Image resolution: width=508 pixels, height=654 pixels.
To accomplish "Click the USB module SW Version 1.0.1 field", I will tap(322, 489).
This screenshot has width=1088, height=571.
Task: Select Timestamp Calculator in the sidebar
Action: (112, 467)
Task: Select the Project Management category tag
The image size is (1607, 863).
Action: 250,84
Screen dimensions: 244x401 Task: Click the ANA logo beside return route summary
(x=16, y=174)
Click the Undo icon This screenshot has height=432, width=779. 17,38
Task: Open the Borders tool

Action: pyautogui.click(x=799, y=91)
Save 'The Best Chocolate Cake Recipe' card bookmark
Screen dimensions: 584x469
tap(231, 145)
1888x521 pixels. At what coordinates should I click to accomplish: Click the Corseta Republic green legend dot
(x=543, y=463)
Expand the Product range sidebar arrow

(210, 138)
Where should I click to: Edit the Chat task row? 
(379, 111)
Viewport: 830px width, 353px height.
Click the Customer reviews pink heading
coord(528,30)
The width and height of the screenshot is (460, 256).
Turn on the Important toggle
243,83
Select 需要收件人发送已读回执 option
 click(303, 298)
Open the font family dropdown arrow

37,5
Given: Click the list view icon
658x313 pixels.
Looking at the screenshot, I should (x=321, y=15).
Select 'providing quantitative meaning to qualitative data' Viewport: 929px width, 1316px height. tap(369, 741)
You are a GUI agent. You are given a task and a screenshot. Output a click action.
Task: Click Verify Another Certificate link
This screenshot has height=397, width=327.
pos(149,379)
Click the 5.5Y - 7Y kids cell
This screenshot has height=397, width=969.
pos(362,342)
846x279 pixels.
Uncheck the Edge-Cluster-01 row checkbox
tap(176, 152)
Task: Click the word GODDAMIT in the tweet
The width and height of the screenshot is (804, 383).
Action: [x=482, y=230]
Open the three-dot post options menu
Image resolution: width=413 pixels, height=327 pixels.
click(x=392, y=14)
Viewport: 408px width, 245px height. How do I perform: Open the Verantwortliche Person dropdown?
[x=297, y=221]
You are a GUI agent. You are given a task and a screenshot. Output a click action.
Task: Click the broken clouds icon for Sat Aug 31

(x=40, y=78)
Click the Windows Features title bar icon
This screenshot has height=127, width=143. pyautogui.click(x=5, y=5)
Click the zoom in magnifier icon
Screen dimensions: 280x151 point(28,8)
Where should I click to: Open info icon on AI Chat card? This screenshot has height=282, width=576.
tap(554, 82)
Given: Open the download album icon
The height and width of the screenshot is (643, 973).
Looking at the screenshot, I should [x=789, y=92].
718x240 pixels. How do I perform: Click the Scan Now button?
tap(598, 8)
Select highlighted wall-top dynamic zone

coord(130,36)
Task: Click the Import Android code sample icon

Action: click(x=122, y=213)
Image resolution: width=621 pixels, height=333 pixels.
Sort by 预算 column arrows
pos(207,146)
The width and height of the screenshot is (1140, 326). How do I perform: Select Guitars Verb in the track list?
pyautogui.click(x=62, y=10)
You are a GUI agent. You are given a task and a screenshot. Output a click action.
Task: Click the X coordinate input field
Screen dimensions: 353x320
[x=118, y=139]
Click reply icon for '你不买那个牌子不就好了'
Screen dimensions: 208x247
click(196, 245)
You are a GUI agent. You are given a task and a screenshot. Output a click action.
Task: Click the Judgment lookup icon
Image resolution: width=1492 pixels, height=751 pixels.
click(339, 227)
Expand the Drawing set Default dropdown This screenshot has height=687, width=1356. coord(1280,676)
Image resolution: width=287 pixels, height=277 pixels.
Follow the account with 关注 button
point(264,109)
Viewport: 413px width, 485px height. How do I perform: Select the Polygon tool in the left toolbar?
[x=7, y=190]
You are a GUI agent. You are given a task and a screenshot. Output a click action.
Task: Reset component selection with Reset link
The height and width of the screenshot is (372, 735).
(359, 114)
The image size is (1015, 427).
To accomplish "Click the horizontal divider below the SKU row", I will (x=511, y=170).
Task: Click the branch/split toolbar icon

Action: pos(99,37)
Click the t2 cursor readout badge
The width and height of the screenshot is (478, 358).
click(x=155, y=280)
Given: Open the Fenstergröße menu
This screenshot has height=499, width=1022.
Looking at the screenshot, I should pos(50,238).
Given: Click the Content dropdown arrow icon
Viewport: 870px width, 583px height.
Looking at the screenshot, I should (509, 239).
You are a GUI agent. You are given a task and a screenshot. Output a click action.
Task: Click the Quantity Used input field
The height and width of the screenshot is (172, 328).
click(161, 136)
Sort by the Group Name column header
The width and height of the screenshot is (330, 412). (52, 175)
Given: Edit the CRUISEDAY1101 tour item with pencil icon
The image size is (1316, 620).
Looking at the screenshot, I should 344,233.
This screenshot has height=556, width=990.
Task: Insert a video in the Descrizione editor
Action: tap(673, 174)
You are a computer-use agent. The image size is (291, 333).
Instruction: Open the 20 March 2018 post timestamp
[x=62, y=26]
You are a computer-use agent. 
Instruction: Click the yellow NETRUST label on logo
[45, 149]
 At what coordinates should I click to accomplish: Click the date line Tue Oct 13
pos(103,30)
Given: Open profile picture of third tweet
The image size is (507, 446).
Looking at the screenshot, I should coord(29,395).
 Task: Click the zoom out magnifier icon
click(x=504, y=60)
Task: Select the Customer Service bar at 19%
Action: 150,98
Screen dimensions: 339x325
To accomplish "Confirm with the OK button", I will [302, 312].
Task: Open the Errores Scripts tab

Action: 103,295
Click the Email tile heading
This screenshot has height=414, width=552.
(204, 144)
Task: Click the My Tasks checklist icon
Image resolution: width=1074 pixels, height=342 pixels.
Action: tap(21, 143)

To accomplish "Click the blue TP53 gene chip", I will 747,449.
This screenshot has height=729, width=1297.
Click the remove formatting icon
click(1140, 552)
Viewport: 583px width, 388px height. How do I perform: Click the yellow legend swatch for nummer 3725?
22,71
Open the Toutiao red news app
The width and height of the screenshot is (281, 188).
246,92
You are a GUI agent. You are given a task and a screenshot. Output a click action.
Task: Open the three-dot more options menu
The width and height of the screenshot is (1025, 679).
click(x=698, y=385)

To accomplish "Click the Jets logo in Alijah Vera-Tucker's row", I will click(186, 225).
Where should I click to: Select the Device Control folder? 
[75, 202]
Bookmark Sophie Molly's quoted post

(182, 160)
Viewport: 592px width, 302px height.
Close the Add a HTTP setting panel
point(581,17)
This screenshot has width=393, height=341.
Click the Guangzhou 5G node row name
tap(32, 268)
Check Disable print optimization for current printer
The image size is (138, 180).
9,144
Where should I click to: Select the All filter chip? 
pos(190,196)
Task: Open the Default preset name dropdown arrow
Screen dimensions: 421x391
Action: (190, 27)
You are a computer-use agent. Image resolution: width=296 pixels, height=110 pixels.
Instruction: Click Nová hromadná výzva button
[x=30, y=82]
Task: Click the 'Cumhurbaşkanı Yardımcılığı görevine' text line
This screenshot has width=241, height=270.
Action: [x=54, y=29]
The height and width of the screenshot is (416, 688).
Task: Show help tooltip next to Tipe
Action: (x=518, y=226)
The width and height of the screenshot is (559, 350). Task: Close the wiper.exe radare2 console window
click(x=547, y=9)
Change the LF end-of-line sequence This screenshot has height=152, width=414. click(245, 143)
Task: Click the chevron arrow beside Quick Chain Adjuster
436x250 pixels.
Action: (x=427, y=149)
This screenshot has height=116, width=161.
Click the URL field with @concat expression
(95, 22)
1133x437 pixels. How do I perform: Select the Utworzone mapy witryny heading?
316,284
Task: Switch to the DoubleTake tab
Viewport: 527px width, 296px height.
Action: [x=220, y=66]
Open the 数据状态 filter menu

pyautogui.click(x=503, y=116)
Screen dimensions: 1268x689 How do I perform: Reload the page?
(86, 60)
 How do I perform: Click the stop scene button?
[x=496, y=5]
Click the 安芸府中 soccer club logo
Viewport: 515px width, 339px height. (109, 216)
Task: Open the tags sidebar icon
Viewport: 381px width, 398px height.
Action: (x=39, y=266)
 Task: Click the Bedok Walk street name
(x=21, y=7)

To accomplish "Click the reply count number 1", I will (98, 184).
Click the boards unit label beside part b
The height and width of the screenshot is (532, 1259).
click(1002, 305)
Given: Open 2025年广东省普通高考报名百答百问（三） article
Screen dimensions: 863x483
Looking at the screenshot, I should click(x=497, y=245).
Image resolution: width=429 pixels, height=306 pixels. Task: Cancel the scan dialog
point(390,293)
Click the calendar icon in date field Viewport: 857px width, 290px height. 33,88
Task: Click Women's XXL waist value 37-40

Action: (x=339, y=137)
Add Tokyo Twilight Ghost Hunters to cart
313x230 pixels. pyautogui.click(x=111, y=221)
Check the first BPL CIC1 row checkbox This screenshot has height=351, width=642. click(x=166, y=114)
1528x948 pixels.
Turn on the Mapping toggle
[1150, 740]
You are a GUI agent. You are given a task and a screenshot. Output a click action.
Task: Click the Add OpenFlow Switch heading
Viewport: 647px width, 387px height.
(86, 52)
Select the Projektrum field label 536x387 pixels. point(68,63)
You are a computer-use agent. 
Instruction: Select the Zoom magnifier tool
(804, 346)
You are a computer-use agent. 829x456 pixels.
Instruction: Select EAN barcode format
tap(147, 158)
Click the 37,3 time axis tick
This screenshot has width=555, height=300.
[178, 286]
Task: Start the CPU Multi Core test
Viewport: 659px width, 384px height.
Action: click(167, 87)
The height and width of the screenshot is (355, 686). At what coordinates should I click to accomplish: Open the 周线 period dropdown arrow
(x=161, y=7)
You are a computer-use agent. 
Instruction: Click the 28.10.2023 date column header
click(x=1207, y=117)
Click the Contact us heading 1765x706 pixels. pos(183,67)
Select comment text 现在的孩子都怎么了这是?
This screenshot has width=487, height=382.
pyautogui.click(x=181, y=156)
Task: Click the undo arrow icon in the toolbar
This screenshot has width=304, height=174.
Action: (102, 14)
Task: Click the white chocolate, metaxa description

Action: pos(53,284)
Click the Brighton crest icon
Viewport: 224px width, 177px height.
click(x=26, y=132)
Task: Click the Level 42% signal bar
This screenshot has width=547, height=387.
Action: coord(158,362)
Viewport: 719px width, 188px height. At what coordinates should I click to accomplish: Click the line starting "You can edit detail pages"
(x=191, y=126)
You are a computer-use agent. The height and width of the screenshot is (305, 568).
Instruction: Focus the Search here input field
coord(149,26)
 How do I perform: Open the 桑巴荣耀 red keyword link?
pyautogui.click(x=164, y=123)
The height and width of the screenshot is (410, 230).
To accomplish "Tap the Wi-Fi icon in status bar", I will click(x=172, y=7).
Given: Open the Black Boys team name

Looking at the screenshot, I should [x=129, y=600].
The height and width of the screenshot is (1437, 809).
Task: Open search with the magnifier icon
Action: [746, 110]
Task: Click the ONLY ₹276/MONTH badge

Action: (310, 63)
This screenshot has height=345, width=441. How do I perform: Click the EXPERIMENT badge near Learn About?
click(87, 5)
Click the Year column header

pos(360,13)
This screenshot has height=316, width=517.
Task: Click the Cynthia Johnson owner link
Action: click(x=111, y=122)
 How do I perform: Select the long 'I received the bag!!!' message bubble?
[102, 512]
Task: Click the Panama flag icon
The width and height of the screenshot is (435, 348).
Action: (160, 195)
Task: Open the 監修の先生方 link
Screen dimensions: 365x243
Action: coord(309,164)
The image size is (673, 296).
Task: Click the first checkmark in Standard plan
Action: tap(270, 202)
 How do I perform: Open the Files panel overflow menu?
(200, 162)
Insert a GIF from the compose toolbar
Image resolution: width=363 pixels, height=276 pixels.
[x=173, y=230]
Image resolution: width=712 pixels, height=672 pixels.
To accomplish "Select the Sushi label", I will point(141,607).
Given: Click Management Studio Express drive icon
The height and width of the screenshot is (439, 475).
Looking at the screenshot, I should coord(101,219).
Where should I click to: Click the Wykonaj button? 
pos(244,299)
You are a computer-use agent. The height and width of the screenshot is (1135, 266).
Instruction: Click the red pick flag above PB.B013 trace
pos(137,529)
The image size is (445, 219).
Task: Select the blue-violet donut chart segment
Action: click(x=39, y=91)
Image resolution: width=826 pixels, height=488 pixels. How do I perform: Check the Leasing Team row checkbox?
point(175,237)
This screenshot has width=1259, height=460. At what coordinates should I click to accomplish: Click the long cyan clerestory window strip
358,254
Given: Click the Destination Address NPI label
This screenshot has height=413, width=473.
• • • •
• [Task brief]: Among the lines above, find those containing the word "three" and copy each.

• [Reply]:
Open the three-dot post options menu
Task: Open the three-dot more options menu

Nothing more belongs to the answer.